# Task details
Nothing but the records beneath, reproduced exactly, should appear in the answer.

# Extracted information
————
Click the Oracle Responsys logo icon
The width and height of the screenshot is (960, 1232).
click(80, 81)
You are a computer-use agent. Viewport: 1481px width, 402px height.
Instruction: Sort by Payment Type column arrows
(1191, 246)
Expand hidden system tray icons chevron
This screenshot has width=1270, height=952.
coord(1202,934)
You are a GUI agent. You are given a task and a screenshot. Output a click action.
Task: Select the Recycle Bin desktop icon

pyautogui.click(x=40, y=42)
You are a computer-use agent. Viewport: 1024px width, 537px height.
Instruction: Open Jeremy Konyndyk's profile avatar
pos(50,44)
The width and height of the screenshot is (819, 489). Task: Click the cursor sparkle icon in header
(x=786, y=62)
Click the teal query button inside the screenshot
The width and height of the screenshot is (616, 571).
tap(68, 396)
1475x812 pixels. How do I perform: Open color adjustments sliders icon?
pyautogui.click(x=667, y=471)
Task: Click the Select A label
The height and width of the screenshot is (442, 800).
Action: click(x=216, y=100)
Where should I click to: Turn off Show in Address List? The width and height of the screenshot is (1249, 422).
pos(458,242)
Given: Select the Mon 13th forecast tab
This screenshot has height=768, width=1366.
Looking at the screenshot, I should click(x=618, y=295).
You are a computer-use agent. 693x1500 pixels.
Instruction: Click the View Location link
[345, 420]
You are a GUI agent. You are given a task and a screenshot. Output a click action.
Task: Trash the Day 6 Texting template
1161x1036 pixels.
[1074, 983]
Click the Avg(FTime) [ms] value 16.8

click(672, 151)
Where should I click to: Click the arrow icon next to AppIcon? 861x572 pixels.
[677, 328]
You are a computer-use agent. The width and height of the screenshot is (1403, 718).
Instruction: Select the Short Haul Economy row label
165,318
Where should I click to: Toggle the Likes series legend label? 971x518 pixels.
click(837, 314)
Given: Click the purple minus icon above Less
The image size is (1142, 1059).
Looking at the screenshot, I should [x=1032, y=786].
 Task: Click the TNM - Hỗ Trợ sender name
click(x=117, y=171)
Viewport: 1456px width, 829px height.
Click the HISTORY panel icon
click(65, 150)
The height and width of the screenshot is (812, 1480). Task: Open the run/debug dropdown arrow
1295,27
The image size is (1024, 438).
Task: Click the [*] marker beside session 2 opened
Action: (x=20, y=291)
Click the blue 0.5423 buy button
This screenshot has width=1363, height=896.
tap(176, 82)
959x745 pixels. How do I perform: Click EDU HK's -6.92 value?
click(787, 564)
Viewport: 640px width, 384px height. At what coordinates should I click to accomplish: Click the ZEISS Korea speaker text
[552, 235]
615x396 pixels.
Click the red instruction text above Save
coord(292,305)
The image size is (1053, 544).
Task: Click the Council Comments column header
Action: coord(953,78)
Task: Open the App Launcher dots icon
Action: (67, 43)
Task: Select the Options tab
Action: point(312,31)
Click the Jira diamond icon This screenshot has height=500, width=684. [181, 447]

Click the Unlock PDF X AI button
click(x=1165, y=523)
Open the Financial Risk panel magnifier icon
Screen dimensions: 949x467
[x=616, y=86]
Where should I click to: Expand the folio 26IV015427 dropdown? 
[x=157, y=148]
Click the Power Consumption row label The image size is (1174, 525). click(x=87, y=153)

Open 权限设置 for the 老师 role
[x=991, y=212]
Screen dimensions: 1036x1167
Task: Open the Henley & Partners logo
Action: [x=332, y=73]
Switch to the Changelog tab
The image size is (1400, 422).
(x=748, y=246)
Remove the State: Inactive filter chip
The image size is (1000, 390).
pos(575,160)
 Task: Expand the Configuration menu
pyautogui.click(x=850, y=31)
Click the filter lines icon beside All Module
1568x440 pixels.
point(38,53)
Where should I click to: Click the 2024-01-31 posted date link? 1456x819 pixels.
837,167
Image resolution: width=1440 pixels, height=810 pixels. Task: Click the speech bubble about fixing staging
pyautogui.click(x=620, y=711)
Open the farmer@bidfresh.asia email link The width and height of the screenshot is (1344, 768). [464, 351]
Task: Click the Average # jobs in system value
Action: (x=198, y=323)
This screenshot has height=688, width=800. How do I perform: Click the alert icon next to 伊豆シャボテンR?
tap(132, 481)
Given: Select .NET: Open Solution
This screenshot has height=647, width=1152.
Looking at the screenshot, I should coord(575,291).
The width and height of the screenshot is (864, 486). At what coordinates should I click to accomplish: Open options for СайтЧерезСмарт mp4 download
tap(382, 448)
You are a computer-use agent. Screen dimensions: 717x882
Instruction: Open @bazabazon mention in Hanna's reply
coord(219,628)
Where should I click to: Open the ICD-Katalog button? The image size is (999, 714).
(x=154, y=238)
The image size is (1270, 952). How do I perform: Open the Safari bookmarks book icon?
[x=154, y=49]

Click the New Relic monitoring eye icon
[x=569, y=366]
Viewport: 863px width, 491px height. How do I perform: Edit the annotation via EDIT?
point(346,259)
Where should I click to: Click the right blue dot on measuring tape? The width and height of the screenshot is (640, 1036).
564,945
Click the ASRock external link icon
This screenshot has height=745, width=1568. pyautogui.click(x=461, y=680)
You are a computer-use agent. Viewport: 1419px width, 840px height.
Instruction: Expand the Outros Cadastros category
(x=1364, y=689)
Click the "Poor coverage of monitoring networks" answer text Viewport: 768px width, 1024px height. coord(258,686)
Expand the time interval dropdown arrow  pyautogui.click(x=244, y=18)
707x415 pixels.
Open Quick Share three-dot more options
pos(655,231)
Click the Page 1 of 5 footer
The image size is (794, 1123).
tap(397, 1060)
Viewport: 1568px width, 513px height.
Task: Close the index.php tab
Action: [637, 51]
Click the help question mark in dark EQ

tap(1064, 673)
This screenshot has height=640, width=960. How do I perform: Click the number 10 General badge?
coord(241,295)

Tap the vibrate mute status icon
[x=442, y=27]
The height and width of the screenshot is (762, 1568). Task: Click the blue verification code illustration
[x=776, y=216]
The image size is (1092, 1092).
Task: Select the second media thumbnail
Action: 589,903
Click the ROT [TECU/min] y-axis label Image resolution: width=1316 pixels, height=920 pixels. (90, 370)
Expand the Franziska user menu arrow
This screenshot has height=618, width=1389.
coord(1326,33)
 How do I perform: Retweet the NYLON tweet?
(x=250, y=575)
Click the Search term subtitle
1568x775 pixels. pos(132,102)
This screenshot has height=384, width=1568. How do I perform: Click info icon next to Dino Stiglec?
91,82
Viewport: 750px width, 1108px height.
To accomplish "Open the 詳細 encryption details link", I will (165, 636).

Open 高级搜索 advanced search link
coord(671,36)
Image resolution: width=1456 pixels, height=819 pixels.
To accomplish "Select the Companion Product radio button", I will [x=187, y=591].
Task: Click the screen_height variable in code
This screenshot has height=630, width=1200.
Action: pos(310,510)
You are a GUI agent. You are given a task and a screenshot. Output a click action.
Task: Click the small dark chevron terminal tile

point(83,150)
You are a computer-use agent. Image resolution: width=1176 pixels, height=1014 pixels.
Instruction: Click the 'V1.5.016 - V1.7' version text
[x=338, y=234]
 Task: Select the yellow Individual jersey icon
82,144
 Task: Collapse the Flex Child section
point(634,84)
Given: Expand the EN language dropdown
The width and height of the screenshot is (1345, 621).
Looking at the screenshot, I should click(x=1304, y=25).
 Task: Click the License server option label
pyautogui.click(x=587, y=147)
————
# Exercise solution
Click the Oracle Responsys logo icon
The width and height of the screenshot is (960, 1232).
click(80, 81)
You are a computer-use agent. Viewport: 1481px width, 402px height.
Instruction: Sort by Payment Type column arrows
(1191, 246)
Expand hidden system tray icons chevron
This screenshot has width=1270, height=952.
coord(1202,934)
You are a GUI agent. You are given a task and a screenshot. Output a click action.
Task: Select the Recycle Bin desktop icon

pyautogui.click(x=40, y=42)
You are a computer-use agent. Viewport: 1024px width, 537px height.
Instruction: Open Jeremy Konyndyk's profile avatar
pos(50,44)
The width and height of the screenshot is (819, 489). Task: Click the cursor sparkle icon in header
(x=786, y=62)
Click the teal query button inside the screenshot
The width and height of the screenshot is (616, 571).
tap(68, 396)
1475x812 pixels. How do I perform: Open color adjustments sliders icon?
pyautogui.click(x=667, y=471)
Task: Click the Select A label
The height and width of the screenshot is (442, 800).
Action: click(x=216, y=100)
Where should I click to: Turn off Show in Address List? The width and height of the screenshot is (1249, 422).
pos(458,242)
Given: Select the Mon 13th forecast tab
This screenshot has height=768, width=1366.
Looking at the screenshot, I should click(x=618, y=295).
You are a computer-use agent. 693x1500 pixels.
Instruction: Click the View Location link
[345, 420]
You are a GUI agent. You are given a task and a screenshot. Output a click action.
Task: Trash the Day 6 Texting template
1161x1036 pixels.
[1074, 983]
Click the Avg(FTime) [ms] value 16.8

click(672, 151)
Where should I click to: Click the arrow icon next to AppIcon? 861x572 pixels.
[677, 328]
You are a computer-use agent. The width and height of the screenshot is (1403, 718).
Instruction: Select the Short Haul Economy row label
165,318
Where should I click to: Toggle the Likes series legend label? 971x518 pixels.
click(837, 314)
Given: Click the purple minus icon above Less
The image size is (1142, 1059).
Looking at the screenshot, I should [x=1032, y=786].
 Task: Click the TNM - Hỗ Trợ sender name
click(x=117, y=171)
Viewport: 1456px width, 829px height.
Click the HISTORY panel icon
click(65, 150)
The height and width of the screenshot is (812, 1480). Task: Open the run/debug dropdown arrow
1295,27
The image size is (1024, 438).
Task: Click the [*] marker beside session 2 opened
Action: (x=20, y=291)
Click the blue 0.5423 buy button
This screenshot has width=1363, height=896.
tap(176, 82)
959x745 pixels. How do I perform: Click EDU HK's -6.92 value?
click(787, 564)
Viewport: 640px width, 384px height. At what coordinates should I click to accomplish: Click the ZEISS Korea speaker text
[552, 235]
615x396 pixels.
Click the red instruction text above Save
coord(292,305)
The image size is (1053, 544).
Task: Click the Council Comments column header
Action: coord(953,78)
Task: Open the App Launcher dots icon
Action: (67, 43)
Task: Select the Options tab
Action: point(312,31)
Click the Jira diamond icon This screenshot has height=500, width=684. [181, 447]

Click the Unlock PDF X AI button
click(x=1165, y=523)
Open the Financial Risk panel magnifier icon
Screen dimensions: 949x467
[x=616, y=86]
Where should I click to: Expand the folio 26IV015427 dropdown? 
[x=157, y=148]
Click the Power Consumption row label The image size is (1174, 525). click(x=87, y=153)

Open 权限设置 for the 老师 role
[x=991, y=212]
Screen dimensions: 1036x1167
Task: Open the Henley & Partners logo
Action: [x=332, y=73]
Switch to the Changelog tab
The image size is (1400, 422).
(x=748, y=246)
Remove the State: Inactive filter chip
The image size is (1000, 390).
pos(575,160)
 Task: Expand the Configuration menu
pyautogui.click(x=850, y=31)
Click the filter lines icon beside All Module
1568x440 pixels.
point(38,53)
Where should I click to: Click the 2024-01-31 posted date link? 1456x819 pixels.
837,167
Image resolution: width=1440 pixels, height=810 pixels. Task: Click the speech bubble about fixing staging
pyautogui.click(x=620, y=711)
Open the farmer@bidfresh.asia email link The width and height of the screenshot is (1344, 768). [464, 351]
Task: Click the Average # jobs in system value
Action: (x=198, y=323)
This screenshot has height=688, width=800. How do I perform: Click the alert icon next to 伊豆シャボテンR?
tap(132, 481)
Given: Select .NET: Open Solution
This screenshot has height=647, width=1152.
Looking at the screenshot, I should coord(575,291).
The width and height of the screenshot is (864, 486). At what coordinates should I click to accomplish: Open options for СайтЧерезСмарт mp4 download
tap(382, 448)
You are a computer-use agent. Screen dimensions: 717x882
Instruction: Open @bazabazon mention in Hanna's reply
coord(219,628)
Where should I click to: Open the ICD-Katalog button? The image size is (999, 714).
(x=154, y=238)
The image size is (1270, 952). How do I perform: Open the Safari bookmarks book icon?
[x=154, y=49]

Click the New Relic monitoring eye icon
[x=569, y=366]
Viewport: 863px width, 491px height. How do I perform: Edit the annotation via EDIT?
point(346,259)
Where should I click to: Click the right blue dot on measuring tape? The width and height of the screenshot is (640, 1036).
564,945
Click the ASRock external link icon
This screenshot has height=745, width=1568. pyautogui.click(x=461, y=680)
You are a computer-use agent. Viewport: 1419px width, 840px height.
Instruction: Expand the Outros Cadastros category
(x=1364, y=689)
Click the "Poor coverage of monitoring networks" answer text Viewport: 768px width, 1024px height. coord(258,686)
Expand the time interval dropdown arrow  pyautogui.click(x=244, y=18)
707x415 pixels.
Open Quick Share three-dot more options
pos(655,231)
Click the Page 1 of 5 footer
The image size is (794, 1123).
tap(397, 1060)
Viewport: 1568px width, 513px height.
Task: Close the index.php tab
Action: [637, 51]
Click the help question mark in dark EQ

tap(1064, 673)
This screenshot has height=640, width=960. How do I perform: Click the number 10 General badge?
coord(241,295)

Tap the vibrate mute status icon
[x=442, y=27]
The height and width of the screenshot is (762, 1568). Task: Click the blue verification code illustration
[x=776, y=216]
The image size is (1092, 1092).
Task: Select the second media thumbnail
Action: 589,903
Click the ROT [TECU/min] y-axis label Image resolution: width=1316 pixels, height=920 pixels. (90, 370)
Expand the Franziska user menu arrow
This screenshot has height=618, width=1389.
coord(1326,33)
 How do I perform: Retweet the NYLON tweet?
(x=250, y=575)
Click the Search term subtitle
1568x775 pixels. pos(132,102)
This screenshot has height=384, width=1568. How do I perform: Click info icon next to Dino Stiglec?
91,82
Viewport: 750px width, 1108px height.
To accomplish "Open the 詳細 encryption details link", I will (165, 636).

Open 高级搜索 advanced search link
coord(671,36)
Image resolution: width=1456 pixels, height=819 pixels.
To accomplish "Select the Companion Product radio button", I will [x=187, y=591].
Task: Click the screen_height variable in code
This screenshot has height=630, width=1200.
Action: pos(310,510)
You are a GUI agent. You are given a task and a screenshot. Output a click action.
Task: Click the small dark chevron terminal tile

point(83,150)
You are a computer-use agent. Image resolution: width=1176 pixels, height=1014 pixels.
Instruction: Click the 'V1.5.016 - V1.7' version text
[x=338, y=234]
 Task: Select the yellow Individual jersey icon
82,144
 Task: Collapse the Flex Child section
point(634,84)
Given: Expand the EN language dropdown
The width and height of the screenshot is (1345, 621).
Looking at the screenshot, I should click(x=1304, y=25).
 Task: Click the License server option label
pyautogui.click(x=587, y=147)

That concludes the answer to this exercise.